Seedbeds are prepared in April following a period of fallow and sprayed off with glyphosate before drilling.
The typical rotation is wheat, winter barley, oilseed rape or legume, wheat, spring barley or beans, but if black-grass is increasing he extends that by a year with spring beans following spring barley for two years of spring crops.
“If it is really difficult, we will continue to grow spring barley until we get it right and in extreme cases plough after wheat before spring barley to bury seed.
But we do not do that very often.”
In fact, the aim is to reduce cultivations, partly driven by rising fuel prices.
A 10m controlled traffic system was introduced last autumn.
“Going shallower should avoid burying seed so it goes dormant and help control more of the shed seed in that year to deplete the seedbank.”
He uses two pieces of cultivation kit depending on whether there is any compaction.
“We use a Vaderstad Carrier where we want to lightly cultivate the surface to two-three inches, but if there is any compaction, we use a Gregoire Besson Helidisc for one-pass 6-8in cultivation.
“We generally leave that for a month to six weeks for the soil to settle out and then spray off with glyphosate before drilling with a Horsch Sprinter.”
In wheat and barley, pre-emergence herbicides are used to reduce the pressure on post-emergence chemistry.

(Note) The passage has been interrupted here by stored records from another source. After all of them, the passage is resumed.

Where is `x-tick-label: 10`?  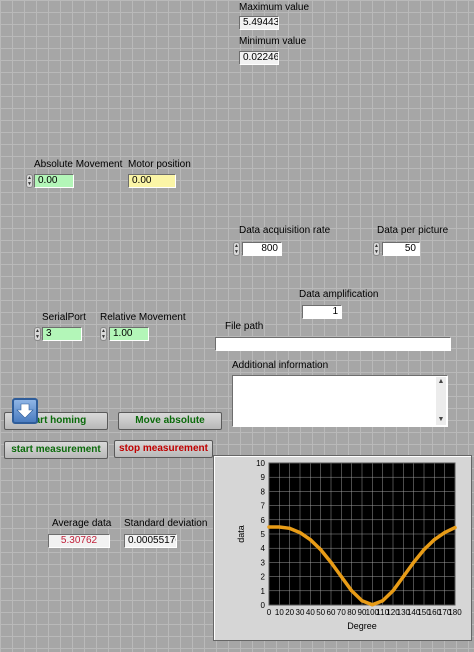
x-tick-label: 10 is located at coordinates (280, 612).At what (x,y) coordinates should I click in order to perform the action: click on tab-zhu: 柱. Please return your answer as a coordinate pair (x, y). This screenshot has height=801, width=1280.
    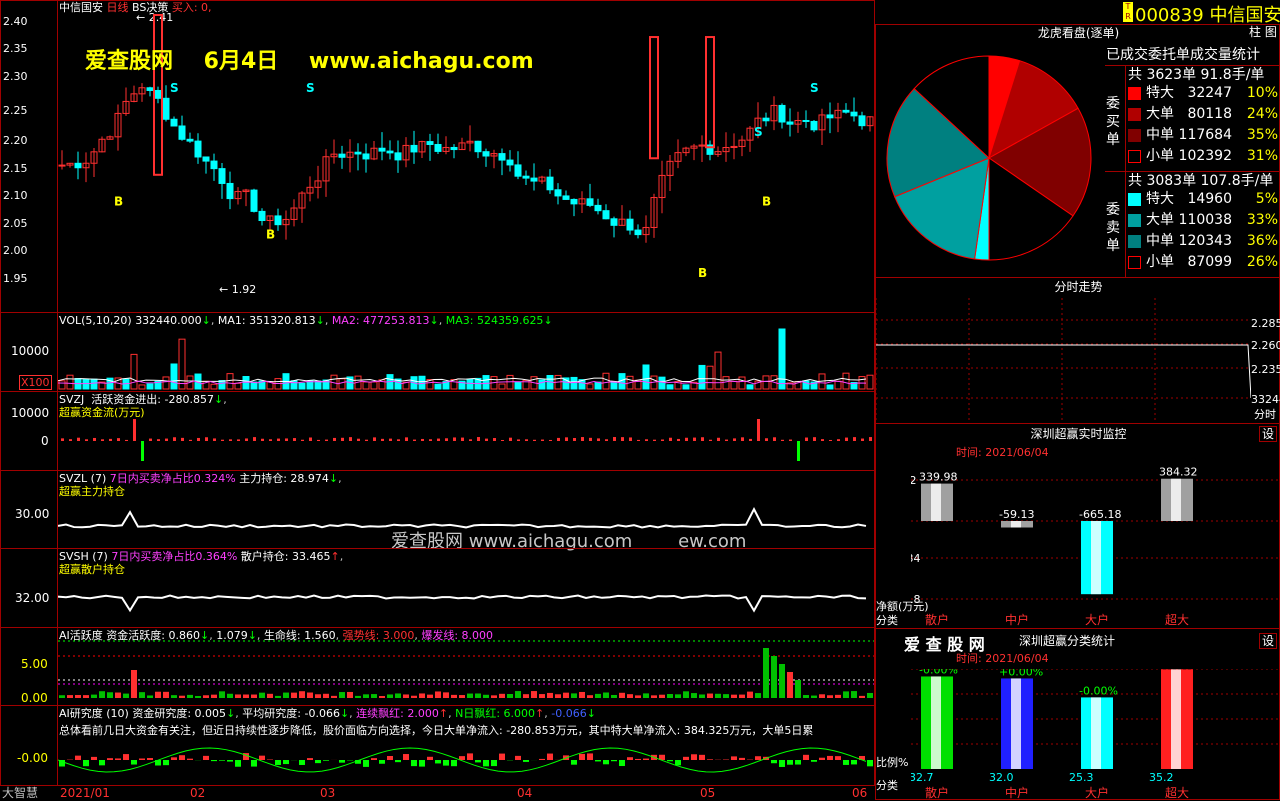
    Looking at the image, I should click on (1255, 32).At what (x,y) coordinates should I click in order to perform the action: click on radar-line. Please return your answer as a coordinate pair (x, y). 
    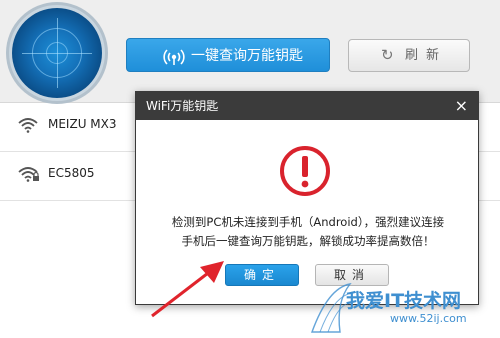
    Looking at the image, I should click on (57, 54).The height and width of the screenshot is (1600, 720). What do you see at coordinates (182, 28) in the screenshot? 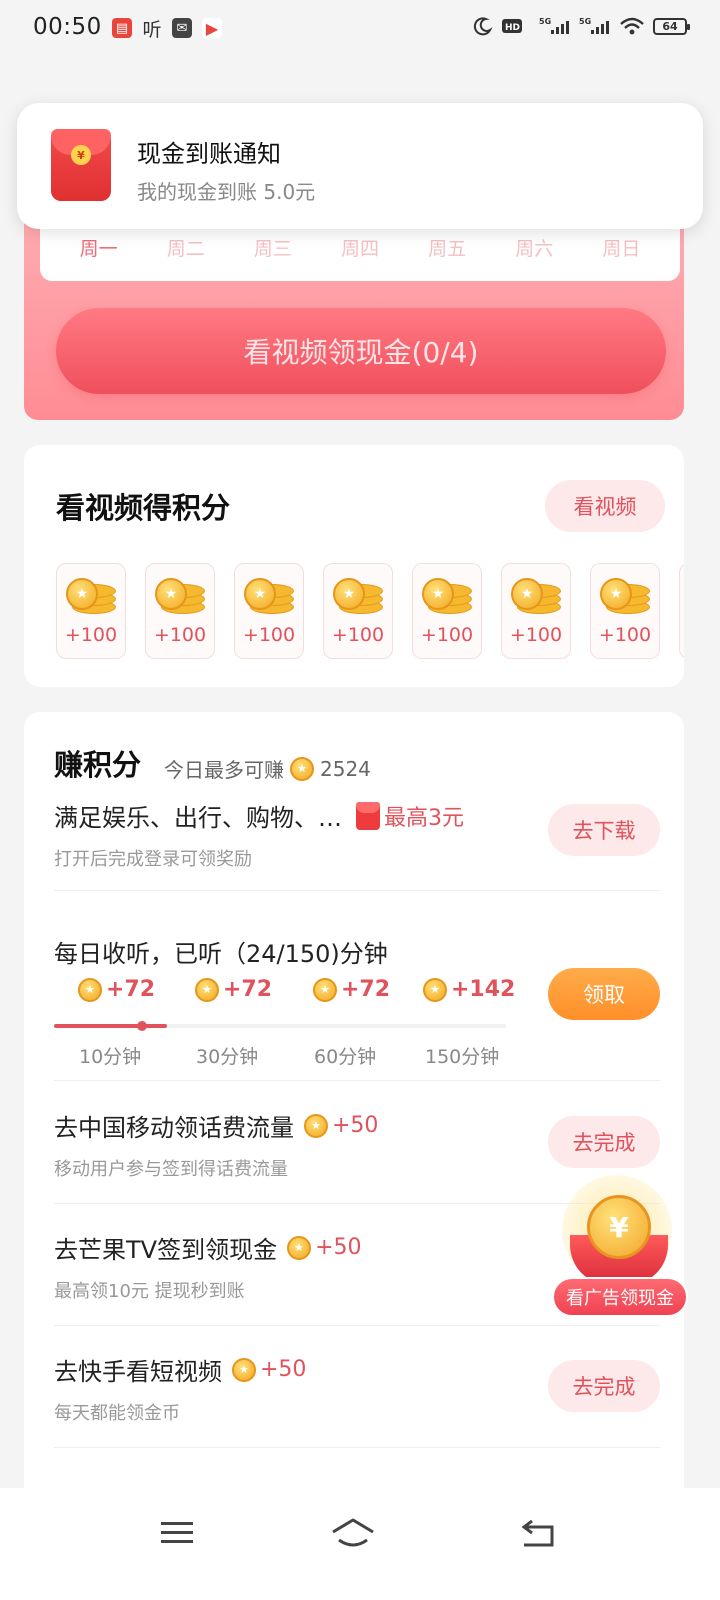
I see `mail-icon: ✉` at bounding box center [182, 28].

“We use a lot of Avadex [tri-allate] for the brome and wild oats and it helps with the black-grass control.
We have an Avadex spreader on the sprayer so we can do both at the same time.”
Cultural controls are very much key to weed management on the estate, with herbicides acting as the last resort.
On around 60-70% of wheat fields Liberator (flufenacet + diflufenican) plus Defy (prosulfocarb) is applied at pre-emergence and then followed up four to six weeks later with flufenacet plus pendimethalin.
If the grassweed history is more favourable, then the follow up post-emergence is either reduced to just pendimethalin or dropped.
Application is important to getting the best performance from the herbicides, he adds.
“We always apply the pre and post-emergence sprays in 200 litres/ha of water using 06 Defy 3D nozzles and travelling at no more than 12km/hour.”
In the winter barley it is Avadex, plus Crystal (flufenacet + pendimethalin), followed up with flufenacet.
“Sometimes we add some Defy to the Crystal if we have some specific weed issues like cranesbill.
“We always plant hybrid barley now as we find it is so competitive with the black grass – we use that as a tool within our integrated weed management.
“We have had great results with it, which is why we can afford to plant it a little earlier at the end of September.”
It is grown on both heavy and light land.
“We find with the hybrid vigour it produces a good root system, so it survives drought better.
“It gets going in the spring quicker, so it helps with competition in the spring more than the autumn.
“But we are mindful where we grow it.
If we’ve had a black-grass problem in the previous crop we think carefully about growing it and would pull fields out for spring crops or AB15,” he says.
A new Bateman with a 30m boom and pulse width modulation (PWM) might open new opportunities for fine-tuning weed control on the estate in combination with digital tools, Mr Woodward adds.
Each nozzle body on a PWM system is fitted with an electric solenoid that pulses the spray on and off multiple times a second.
Spray rates vary depending on the duration the nozzle is in the ‘on’ position and means operators have individual nozzle control with pressure, spray quality and pattern remaining constant, regardless of forward speed.
Having this ability is increasing the usefulness of Mr Woodward’s digital platform.
“We want to reduce our use of contact herbicides by mapping areas with the platform and then use individual nozzle control to variably apply products, something we found difficult to do without individual nozzle control.”
The estate’s 10m controlled traffic which opens the possibility of using harvest weed seed management – blowing chaff from the combine into permanently tracked tramlines to concentrate more of the weed seed there rather than across the width of the combine.